DEVELOPMENT OF TARGETED KINASE INHIBITORS THAT MODULATE THE CELL CYCLE
In mammalian cells, CDK4/6 associate with D-type cyclins and mediate progression through the G1 phase when the cell prepares to initiate DNA synthesis. The detrimental effects of aberrant CYCLIN D1 activity is evident in mantle cell lymphoma (MCL), a well-defined and aggressive B-cell non-Hodgkin’s lymphoma (B-NHL) that is genetically characterized by the t(11;14)(q13;q32) chromosomal translocation which results in constitutive over-expression of CYCLIN D1. Although selective CDK4/6 inhibitors are cytostatic, these agents sensitize MCL cells to other cytotoxic drugs due to the fact that they frequently exhibit lesions in other signaling pathways, including those mediated by the B-cell receptor (BCR), PI3K, WNT and TGF-ß. Of these, dysregulated PI3K signaling is one of the most widely studied and represents an attractive therapeutic target.

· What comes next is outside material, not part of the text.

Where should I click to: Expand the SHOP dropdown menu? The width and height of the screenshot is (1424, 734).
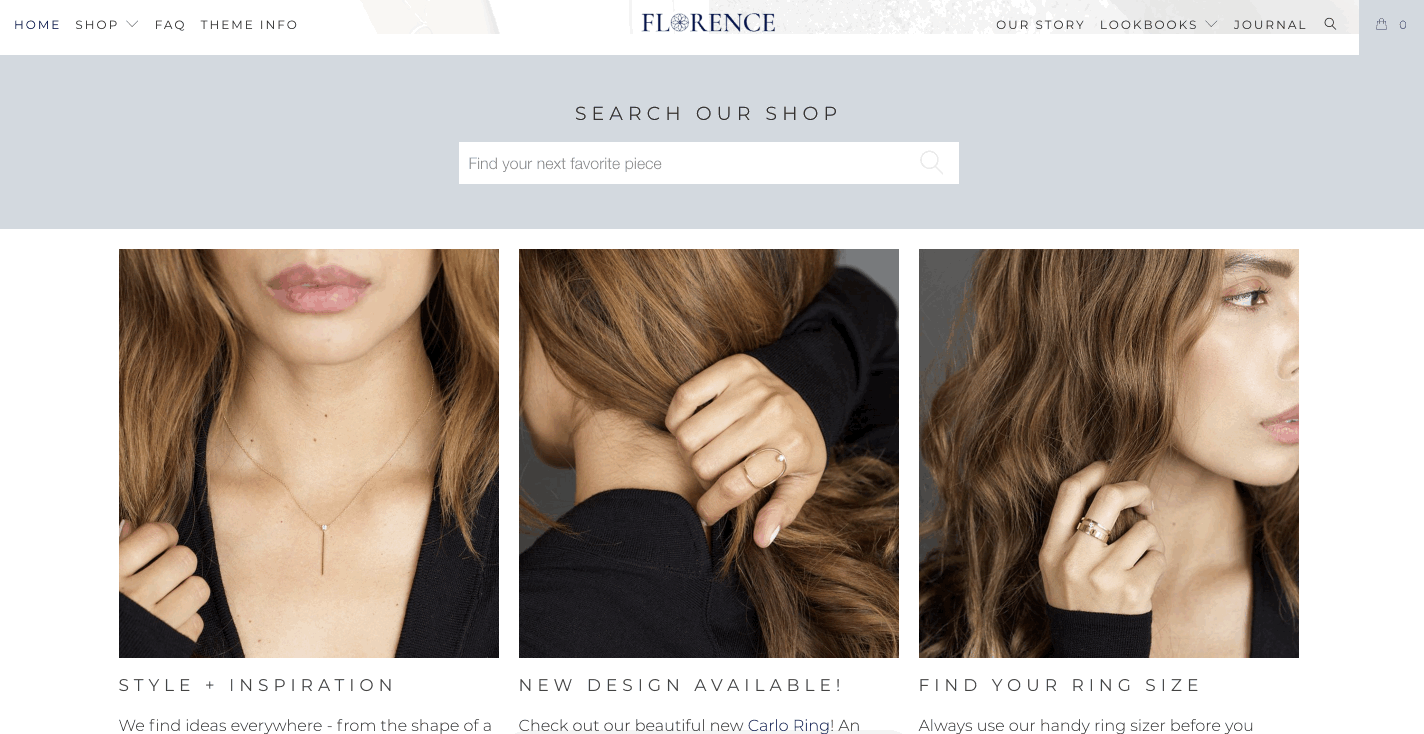97,24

Towards the goal of inhibiting both CYCLIN D/CDK4/Rb and PI3K-din MCL, we screened our collection of ATP-mimetics using in vitro tissue culture growth inhibitory (GI50) assays. This screen revealed that one of these compounds, ON0123300, exhibited 10-100-fold higher cytotoxicities against MCL cell lines as compared to those of other tumors. ON123300 was effective in reducing the tumor burden in mouse xenograft models of MCL in the absence of adverse side effects. In addition, ON123300 effectively inhibited both the CDK4/Rb and PI3K/AKT/mTOR pathways in primary, patient-derived MCLs, including those that are resistant to ibrutinib.